それからしばらくして、実験コーナー「宅録しませう」の課題曲にしようと決め、曲名を「はにかむバルテュス」と決めた時から、バルテュス少年が踊る印象が浮かび、あとはホームページにあるテクストの通りです。ただし、最初のプログラミングで、アコースティック・ピアノの分散和音を弾いている時点では、こんなリード・ヴォーカルになるとは、まったく考えもしていなかったことなのです。

C414マイクで音を拾うシミュレート
私はピアニストでもギタリストでもないので、1曲丸ごと弾くことができません。部分部分を弾き、Cubaseで修正を施しながら、それぞれのパートの演奏を縫い合わせるようにして音データを蓄積していきます。昔は、まさに1音ずつ“打ち込んで”いましたが、最近はあまりそれをしなくなりました。

ところで、そのアコースティック・ピアノ音源ですが、私のお気に入りのモデリング音源ソフトウェア、MODARTT Pianoteq 5 PROの「K2」ピアノを使用しています。音色の調整としては、マイクロフォンのシミュレート機能でAKG C414に切り替え、ラウドなドラムに対して相対的にやや軽めの音色となるようにしています。こうしたレコーディング時の音色の調整は、後々のミキシングの効率を上げることになります。本物のピアノにマイクロフォンをセッティングする作業は、かなり時間のかかる神経質になるものなので、こうしたモデリング音源のソフトウェアは非常にありがたい存在です。

BATTERY 4はエディットしやすい
一方のドラム音源は、Native Instruments BATTERY 4のノイジーなドラムセットを使いました。このソフトウェアはエディットが非常に優れていて、わざわざパラでレコーディングする必要がないほど、複雑な処理が可能です。今回はセットを2ch録りする段階で、ソフトウェア内のサチュレーションとコンプを通し、低域の倍音を増やしつつ、適度にコンプレッションされた太いサウンドにしています。
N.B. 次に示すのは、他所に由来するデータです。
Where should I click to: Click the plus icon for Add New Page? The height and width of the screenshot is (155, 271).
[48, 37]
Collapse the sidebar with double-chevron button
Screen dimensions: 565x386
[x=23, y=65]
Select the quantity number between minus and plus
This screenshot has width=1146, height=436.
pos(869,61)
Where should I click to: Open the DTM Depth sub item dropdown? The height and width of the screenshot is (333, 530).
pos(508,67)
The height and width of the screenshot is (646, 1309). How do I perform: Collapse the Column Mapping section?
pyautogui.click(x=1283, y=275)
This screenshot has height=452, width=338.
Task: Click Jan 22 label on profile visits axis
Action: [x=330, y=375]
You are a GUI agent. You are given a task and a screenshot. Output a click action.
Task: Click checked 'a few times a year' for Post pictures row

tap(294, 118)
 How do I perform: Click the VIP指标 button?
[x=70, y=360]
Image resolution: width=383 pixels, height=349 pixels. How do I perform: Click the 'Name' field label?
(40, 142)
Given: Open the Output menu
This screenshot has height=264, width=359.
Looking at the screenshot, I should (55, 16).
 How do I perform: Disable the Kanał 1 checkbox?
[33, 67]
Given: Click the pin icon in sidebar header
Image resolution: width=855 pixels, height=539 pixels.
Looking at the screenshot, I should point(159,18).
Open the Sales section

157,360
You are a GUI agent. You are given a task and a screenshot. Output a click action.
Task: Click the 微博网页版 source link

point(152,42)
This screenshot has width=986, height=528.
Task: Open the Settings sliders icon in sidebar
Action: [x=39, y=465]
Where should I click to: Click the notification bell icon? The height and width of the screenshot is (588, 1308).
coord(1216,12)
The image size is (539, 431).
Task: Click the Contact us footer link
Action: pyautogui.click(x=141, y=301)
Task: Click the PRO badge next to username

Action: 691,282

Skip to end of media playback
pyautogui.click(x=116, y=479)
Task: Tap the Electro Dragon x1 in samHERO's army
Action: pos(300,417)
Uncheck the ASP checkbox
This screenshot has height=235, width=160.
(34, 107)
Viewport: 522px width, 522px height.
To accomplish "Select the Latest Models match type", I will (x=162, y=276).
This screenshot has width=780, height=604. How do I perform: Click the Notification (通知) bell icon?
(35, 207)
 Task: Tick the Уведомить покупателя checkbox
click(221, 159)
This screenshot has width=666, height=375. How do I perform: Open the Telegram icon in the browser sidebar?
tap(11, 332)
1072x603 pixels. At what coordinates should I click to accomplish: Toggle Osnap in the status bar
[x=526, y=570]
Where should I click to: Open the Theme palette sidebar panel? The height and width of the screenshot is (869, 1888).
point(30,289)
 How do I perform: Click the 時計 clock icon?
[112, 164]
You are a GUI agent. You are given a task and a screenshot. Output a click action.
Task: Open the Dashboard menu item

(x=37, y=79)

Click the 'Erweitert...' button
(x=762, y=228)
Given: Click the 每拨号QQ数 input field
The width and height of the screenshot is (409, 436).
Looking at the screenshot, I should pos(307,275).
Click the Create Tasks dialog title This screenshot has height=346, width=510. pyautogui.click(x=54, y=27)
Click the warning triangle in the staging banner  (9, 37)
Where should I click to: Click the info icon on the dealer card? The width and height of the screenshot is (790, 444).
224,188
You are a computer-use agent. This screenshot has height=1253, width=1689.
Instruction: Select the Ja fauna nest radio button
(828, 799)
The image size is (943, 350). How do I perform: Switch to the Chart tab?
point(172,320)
ヴォーカルで使用したマイクロフォンは、チューブ式のLAUTEN AUDIO LT-321 Horizonです。マイクプリとマイクロフォンのチューブが温まると、とてもキャラクターの強いふくよかな、70年代的なサウンドになります。力強いヴォーカルが必要な時はこのマイクロフォンを選びます。特にこれを選んだ場合のEQ処理は、ローカット以外でほとんどいじる部分がなく、今回の曲でも高域をわずかにカットする程度でした。

ということで、ラウドなサウンドのオリジナル・ソング「はにかむバルテュス」を存分に耳で味わって下さい。